Last weekend, while I was in the city delivering papers and visiting my family, I was also shopping. Due to the fact that my home location is so remote that the nearest Gag Wal-mart is over two hours away, I tend to do the majority of my shopping in the city, which is about 3 hours away. I even take a cooler - usually someone else's. Anyway, I had asked my parents to add to their short Costco list of mine an 18" oscillating fan. That sucker was going in my bedroom and my tiny little 12" fan was leaving.

They promptly forgot. Actually, I believe it was my dad who did Costco and therefore, forgot the fan. He did buy me two 36 packs of Diet Pepsi. One was plenty.

So, off I went the next morning to find me a fan. I found one at Target. And it even has a remote . . . which I don't have batteries for. So the remote is pointless until I remember to get some AAA batteries. Whatever.

I got home Monday evening and it seriously took me about an hour just to unload the car and unpack shit. Oy ve. I had a lot of stuff in my car.

That's just the back seat. The pic doesn't include back seat floor boards, the front seat, nor the "trunk" - which was loaded with about 30 or so bundles of papers at the time.

My house was hot when I got home, so getting my fan assembled was a top priority.
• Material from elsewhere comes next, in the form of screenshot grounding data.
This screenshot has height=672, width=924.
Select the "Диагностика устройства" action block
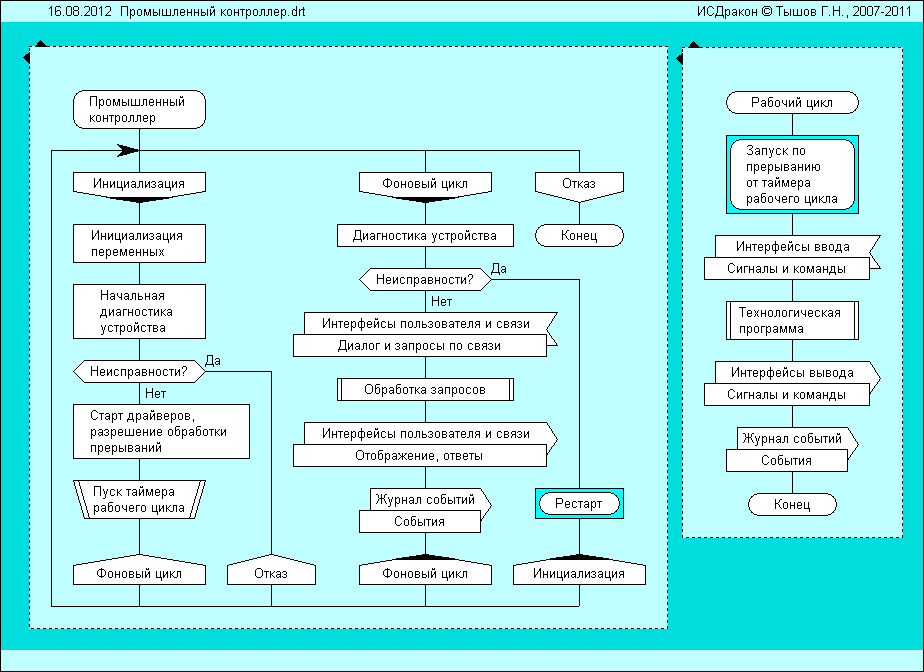(x=425, y=236)
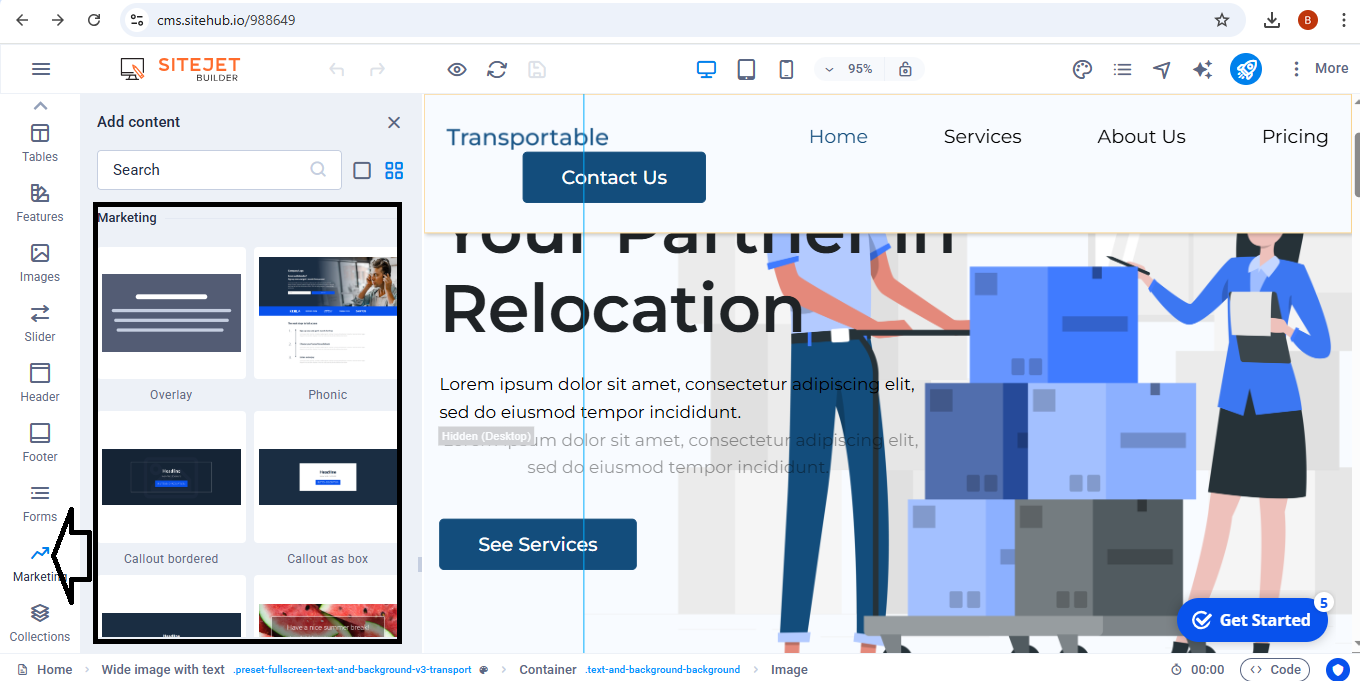Open the Services menu item on page

(x=982, y=137)
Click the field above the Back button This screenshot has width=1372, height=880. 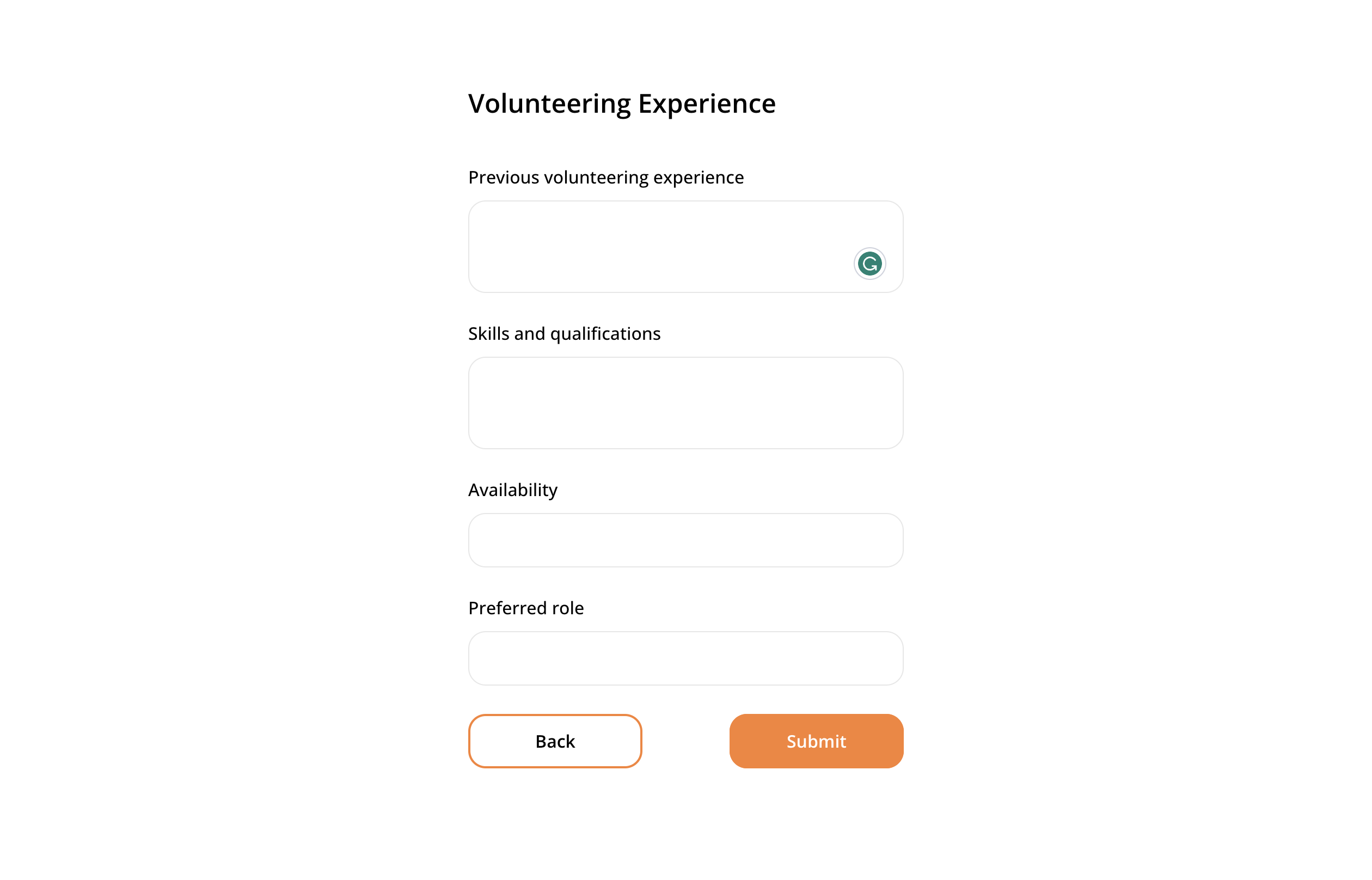coord(685,658)
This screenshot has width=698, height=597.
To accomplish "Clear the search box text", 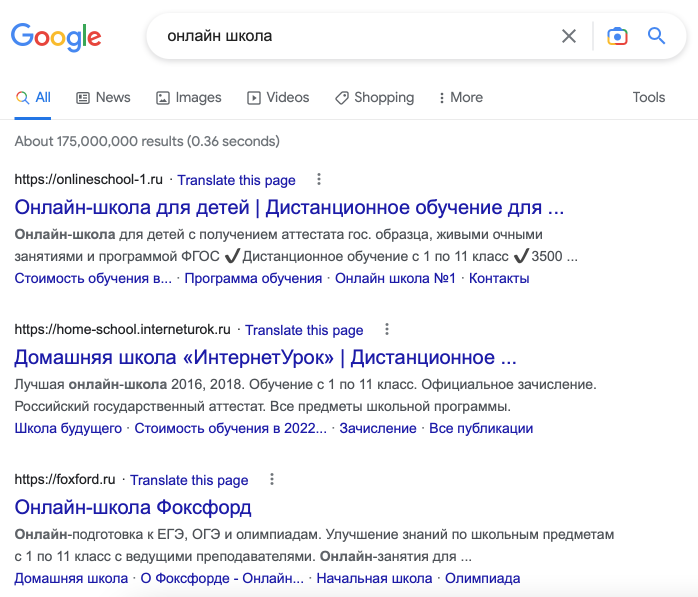I will pos(569,37).
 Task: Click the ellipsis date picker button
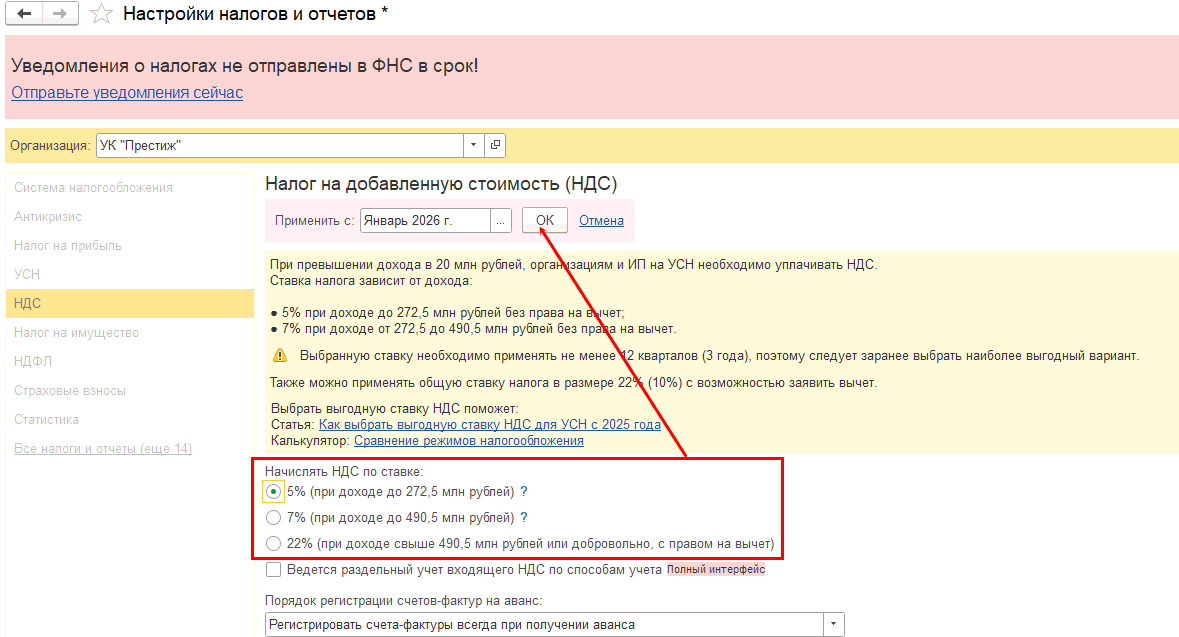point(501,221)
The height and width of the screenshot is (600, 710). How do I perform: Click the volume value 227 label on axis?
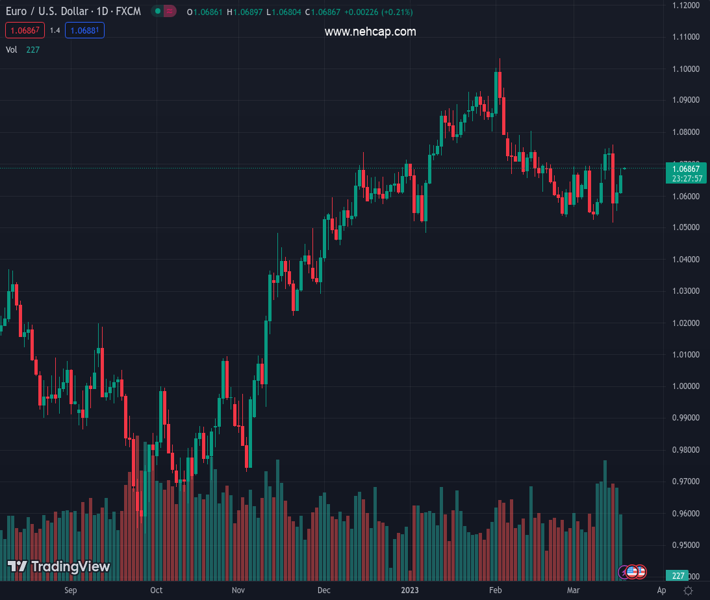pos(679,576)
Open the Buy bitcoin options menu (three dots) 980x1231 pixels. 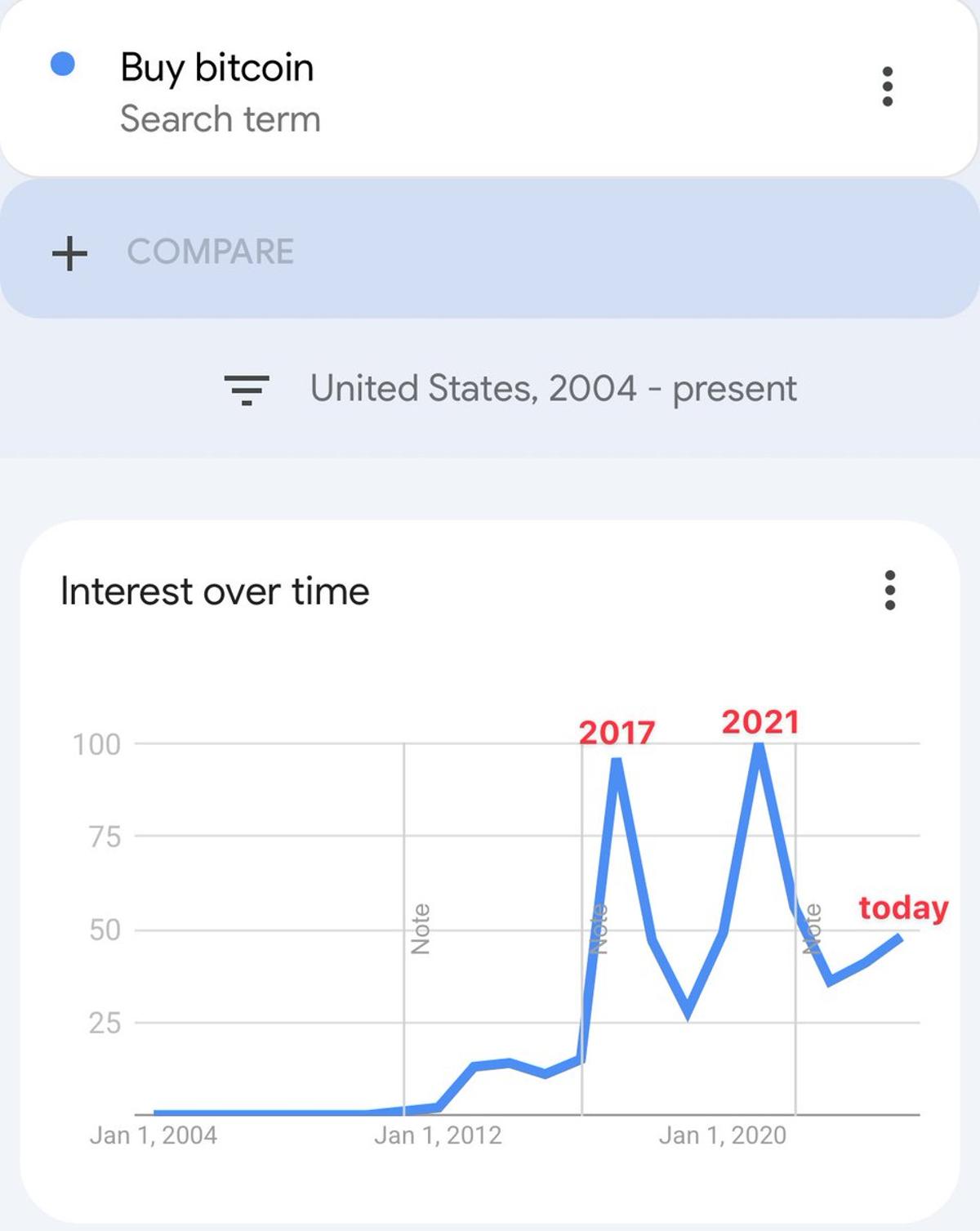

At first I thought I could multi-task by calling my BFF back and assemble said fan. I couldn't have been more wrong. So I spent about an hour or so on the phone, sitting on the couch . . . sweating . . . staring at the fan trying to will it to assemble itself. The reason I couldn't multi-task was I couldn't pay attention to my BFF's portion of the conversation and comprehend the fucked up diagram that was sitting in front of me.

Now, this isn't the first fan I've put together. I don't remember having trouble putting the smaller ones together. Maybe I've been out of college too long? I'm forgetting the basics?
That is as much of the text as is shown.